* _What to produce_:
In the data below, find every line with the word "JAMB" and copy it.

__________

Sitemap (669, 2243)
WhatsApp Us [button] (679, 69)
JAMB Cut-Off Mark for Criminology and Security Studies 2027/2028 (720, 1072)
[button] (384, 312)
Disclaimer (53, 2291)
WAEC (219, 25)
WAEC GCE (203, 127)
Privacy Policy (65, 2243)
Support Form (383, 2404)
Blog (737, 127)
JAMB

__________

* _Answer below_:
JAMB Cut-Off Mark for Criminology and Security Studies 2027/2028 (720, 1072)
JAMB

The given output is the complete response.